HIV-infected liver and kidney transplant recipients: 1- and 3-year outcomes.

Publication Type
Journal Article
Year of Publication
Roland, M E; Barin, B; Carlson, L; Frassetto, L A; Terrault, N A; Hirose, R; Freise, C E; Benet, L Z; Ascher, N L; Roberts, J P; Murphy, B; Keller, M J; Olthoff, K M; Blumberg, E A; Brayman, K L; Bartlett, S T; Davis, C E; McCune, J M; Bredt, B M; Stablein, D M; Stock, P G
Am J Transplant
Date Published
2008 Feb
Adult; Antiretroviral Therapy, Highly Active; Cadaver; CD4 Lymphocyte Count; Female; Follow-Up Studies; Graft Rejection; HIV Infections; Humans; kidney transplantation; liver transplantation; Living Donors; Male; Middle Aged; Time Factors; Tissue Donors; Treatment Outcome; Viral Load

Improvements in human immunodeficiency virus (HIV)-associated mortality make it difficult to deny transplantation based upon futility.

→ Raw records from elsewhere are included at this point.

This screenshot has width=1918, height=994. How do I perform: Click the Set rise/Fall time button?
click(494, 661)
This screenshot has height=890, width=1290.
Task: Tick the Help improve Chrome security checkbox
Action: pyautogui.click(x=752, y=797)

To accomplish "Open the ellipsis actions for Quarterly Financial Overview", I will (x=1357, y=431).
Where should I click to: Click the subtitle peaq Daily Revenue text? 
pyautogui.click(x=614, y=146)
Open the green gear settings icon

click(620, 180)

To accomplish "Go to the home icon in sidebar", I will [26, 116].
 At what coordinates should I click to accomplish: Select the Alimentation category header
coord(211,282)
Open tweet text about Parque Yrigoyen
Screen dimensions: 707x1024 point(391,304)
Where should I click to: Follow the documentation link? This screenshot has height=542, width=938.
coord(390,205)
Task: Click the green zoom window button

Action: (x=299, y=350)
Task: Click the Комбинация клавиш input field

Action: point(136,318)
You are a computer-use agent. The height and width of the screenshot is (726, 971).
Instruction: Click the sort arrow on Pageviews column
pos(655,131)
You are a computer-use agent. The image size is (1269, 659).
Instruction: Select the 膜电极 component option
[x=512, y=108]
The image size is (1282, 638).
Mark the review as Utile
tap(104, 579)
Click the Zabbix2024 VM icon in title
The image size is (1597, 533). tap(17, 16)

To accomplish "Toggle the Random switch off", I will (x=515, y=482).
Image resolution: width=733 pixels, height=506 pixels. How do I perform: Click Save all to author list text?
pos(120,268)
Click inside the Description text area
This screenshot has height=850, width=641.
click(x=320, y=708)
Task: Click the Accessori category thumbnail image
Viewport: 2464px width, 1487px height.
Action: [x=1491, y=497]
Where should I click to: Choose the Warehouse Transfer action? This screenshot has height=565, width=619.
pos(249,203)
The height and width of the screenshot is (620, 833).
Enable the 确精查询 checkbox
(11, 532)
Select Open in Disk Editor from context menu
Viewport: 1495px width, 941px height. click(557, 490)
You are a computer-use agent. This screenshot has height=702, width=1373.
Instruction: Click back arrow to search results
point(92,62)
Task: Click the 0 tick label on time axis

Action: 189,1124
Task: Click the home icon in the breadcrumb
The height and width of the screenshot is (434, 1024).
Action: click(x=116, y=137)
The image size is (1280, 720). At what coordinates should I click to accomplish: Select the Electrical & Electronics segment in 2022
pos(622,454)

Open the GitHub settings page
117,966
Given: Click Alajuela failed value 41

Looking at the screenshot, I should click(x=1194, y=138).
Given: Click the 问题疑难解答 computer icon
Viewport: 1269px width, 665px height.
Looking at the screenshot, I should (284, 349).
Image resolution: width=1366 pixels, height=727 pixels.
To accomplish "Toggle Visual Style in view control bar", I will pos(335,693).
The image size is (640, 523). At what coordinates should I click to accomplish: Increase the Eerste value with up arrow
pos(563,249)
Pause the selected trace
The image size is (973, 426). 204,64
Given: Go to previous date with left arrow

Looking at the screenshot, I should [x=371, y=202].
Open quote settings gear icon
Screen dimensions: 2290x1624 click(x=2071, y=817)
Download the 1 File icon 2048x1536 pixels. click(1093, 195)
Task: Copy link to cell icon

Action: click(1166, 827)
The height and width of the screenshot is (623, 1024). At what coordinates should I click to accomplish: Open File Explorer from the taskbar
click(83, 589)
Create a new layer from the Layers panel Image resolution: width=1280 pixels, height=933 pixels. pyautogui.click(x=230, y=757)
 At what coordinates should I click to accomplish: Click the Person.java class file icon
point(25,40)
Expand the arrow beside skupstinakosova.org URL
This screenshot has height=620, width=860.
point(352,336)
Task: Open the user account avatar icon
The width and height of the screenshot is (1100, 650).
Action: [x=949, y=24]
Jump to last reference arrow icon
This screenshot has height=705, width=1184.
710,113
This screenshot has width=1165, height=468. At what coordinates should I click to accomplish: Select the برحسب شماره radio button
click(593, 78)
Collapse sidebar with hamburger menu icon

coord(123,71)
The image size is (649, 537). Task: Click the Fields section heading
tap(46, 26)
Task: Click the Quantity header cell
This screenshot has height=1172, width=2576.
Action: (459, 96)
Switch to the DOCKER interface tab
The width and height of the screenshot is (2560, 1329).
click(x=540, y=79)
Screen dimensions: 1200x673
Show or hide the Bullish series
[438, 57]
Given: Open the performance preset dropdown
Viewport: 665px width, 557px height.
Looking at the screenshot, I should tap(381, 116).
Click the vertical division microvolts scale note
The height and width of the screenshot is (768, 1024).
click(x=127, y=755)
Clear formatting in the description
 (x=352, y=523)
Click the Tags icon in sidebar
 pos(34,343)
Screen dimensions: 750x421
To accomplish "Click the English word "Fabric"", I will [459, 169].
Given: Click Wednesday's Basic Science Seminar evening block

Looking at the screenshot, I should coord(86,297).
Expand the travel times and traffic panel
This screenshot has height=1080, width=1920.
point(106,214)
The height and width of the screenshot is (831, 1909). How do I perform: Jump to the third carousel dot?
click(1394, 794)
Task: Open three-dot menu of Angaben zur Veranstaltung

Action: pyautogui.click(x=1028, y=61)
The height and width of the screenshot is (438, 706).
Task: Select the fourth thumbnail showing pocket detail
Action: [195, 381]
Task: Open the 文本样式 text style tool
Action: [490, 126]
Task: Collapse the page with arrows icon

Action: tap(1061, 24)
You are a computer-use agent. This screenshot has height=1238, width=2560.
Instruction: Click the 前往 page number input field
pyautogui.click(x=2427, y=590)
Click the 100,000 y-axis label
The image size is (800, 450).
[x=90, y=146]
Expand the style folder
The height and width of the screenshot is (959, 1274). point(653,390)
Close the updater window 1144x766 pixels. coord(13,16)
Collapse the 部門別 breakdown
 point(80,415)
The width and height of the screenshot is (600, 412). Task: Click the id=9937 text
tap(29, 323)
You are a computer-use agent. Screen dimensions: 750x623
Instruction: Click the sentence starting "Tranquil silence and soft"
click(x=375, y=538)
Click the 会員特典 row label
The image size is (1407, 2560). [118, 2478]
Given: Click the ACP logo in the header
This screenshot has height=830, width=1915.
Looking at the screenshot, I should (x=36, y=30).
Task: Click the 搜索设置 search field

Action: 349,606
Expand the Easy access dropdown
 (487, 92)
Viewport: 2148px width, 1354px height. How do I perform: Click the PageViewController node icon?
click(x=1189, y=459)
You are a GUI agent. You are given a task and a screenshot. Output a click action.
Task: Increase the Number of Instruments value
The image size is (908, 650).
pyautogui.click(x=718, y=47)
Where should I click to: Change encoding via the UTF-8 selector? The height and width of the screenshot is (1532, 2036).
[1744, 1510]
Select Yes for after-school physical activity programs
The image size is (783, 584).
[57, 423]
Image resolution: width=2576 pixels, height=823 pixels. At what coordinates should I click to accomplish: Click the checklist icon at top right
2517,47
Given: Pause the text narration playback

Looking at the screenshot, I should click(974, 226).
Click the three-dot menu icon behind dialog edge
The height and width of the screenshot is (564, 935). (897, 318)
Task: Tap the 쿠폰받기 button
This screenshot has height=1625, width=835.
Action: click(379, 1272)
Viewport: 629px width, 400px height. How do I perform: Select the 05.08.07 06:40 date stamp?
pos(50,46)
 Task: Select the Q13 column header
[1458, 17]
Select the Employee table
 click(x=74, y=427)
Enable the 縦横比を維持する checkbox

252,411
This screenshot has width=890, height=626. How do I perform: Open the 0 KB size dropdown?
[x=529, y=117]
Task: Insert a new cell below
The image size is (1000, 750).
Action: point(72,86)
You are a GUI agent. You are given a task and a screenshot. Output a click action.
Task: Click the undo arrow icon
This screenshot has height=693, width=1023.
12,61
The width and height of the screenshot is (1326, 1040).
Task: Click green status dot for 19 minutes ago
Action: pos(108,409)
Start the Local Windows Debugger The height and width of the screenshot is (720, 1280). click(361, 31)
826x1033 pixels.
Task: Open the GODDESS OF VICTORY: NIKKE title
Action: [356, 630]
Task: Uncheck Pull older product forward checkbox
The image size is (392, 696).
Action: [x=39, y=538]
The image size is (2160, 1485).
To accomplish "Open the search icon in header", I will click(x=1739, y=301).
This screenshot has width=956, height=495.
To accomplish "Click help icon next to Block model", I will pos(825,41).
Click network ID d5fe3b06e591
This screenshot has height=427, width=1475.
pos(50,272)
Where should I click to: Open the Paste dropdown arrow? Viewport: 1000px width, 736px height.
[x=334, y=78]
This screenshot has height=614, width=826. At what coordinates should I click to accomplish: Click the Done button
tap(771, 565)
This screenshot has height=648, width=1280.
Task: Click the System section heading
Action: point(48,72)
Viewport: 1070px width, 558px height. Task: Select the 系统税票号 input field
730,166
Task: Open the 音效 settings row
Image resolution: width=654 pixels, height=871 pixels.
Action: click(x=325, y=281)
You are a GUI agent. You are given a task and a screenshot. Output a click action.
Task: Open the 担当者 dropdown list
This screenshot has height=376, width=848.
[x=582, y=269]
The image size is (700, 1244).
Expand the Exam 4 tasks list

Outcomes in the current management era are unknown. This is a prospective series of liver or kidney transplant recipients with stable HIV disease. Eleven liver and 18 kidney transplant recipients were followed for a median of 3.4 years (IQR [interquartile range] 2.9-4.9). One- and 3-year liver recipients' survival was 91% and 64%, respectively; kidney recipients' survival was 94%. One- and 3-year liver graft survival was 82% and 64%, respectively; kidney graft survival was 83%. Kidney patient and graft survival were similar to the general transplant population, while liver survival was similar to the older population, based on 1999-2004 transplants in the national database. CD4+ T-cell counts and HIV RNA levels were stable; and there were two opportunistic infections (OI). The 1- and 3-year cumulative incidence (95% confidence intervals [CI]) of rejection episodes for kidney recipients was 52% (28-75%) and 70% (48-92%), respectively. Two-thirds of hepatitis C virus (HCV)-infected patients, but no patient with hepatitis B virus (HBV) infection, recurred. Good transplant and HIV-related outcomes among kidney transplant recipients, and reasonable outcomes among liver recipients suggest that transplantation is an option for selected HIV-infected patients cared for at centers with adequate expertise.